# Work required:
Retype the rows below word for word, leaving out the pictures.

[Records from a dataset]
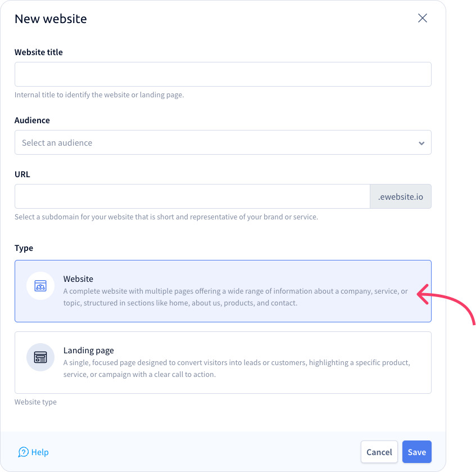
Task: Click the Landing page description text
Action: pos(237,368)
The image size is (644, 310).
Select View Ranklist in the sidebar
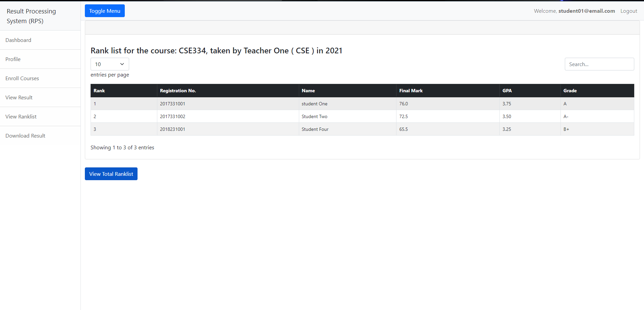tap(21, 116)

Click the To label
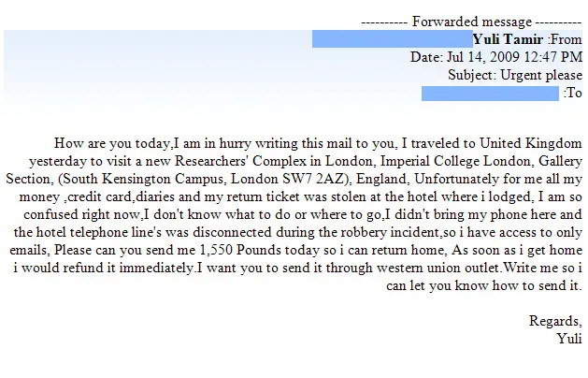click(x=573, y=93)
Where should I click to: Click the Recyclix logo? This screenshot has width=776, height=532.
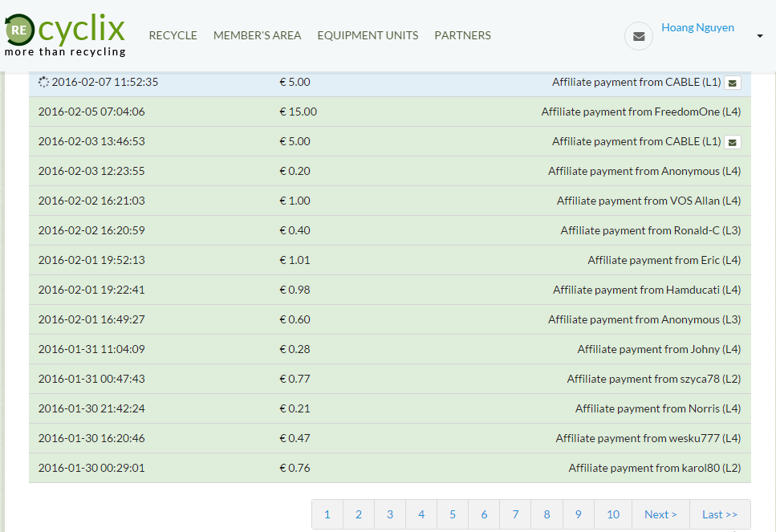[x=65, y=35]
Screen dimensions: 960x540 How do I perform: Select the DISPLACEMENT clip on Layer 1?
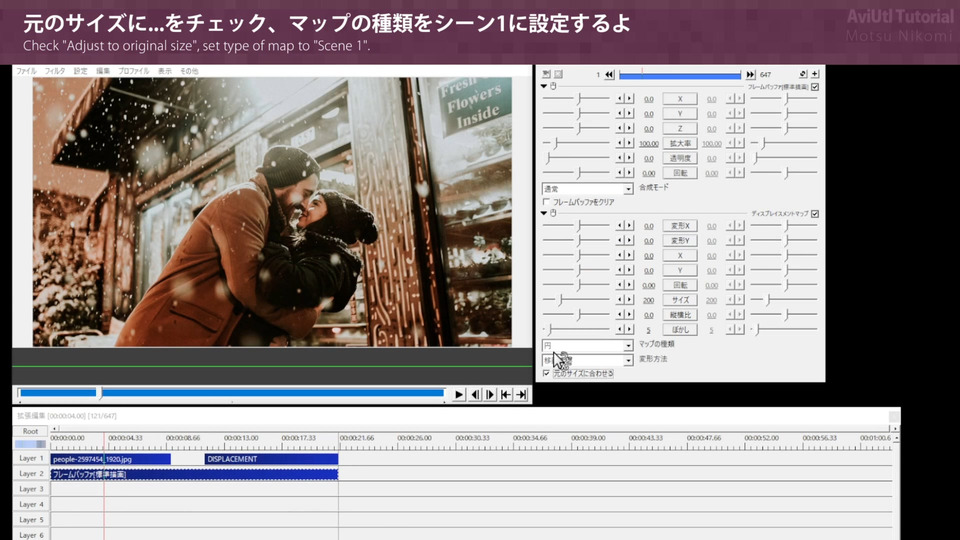270,459
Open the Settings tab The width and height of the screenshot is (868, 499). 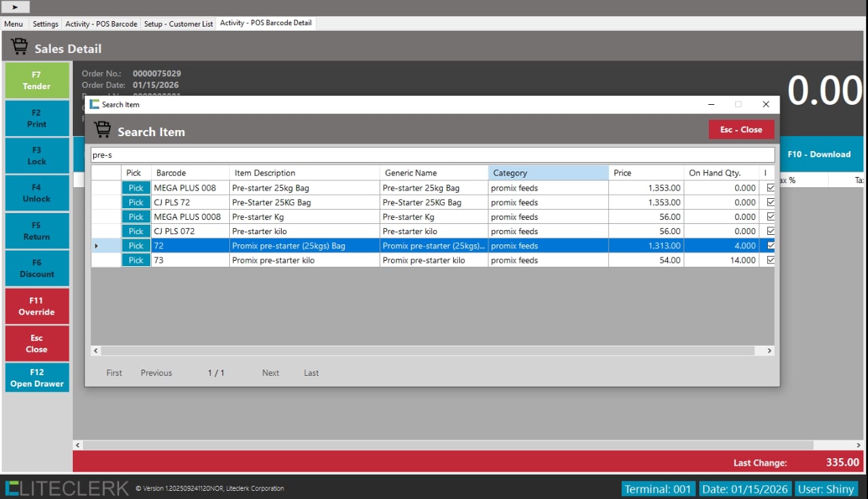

# The reply:
Task: Click the Landing page description text
Action: pos(237,368)
The image size is (644, 310).
Select View Ranklist in the sidebar
tap(21, 116)

Click the To label
click(x=573, y=93)
Where should I click to: Click the Recyclix logo? This screenshot has width=776, height=532.
[x=65, y=35]
Screen dimensions: 960x540 How do I perform: Select the DISPLACEMENT clip on Layer 1?
270,459
Open the Settings tab The width and height of the screenshot is (868, 499). 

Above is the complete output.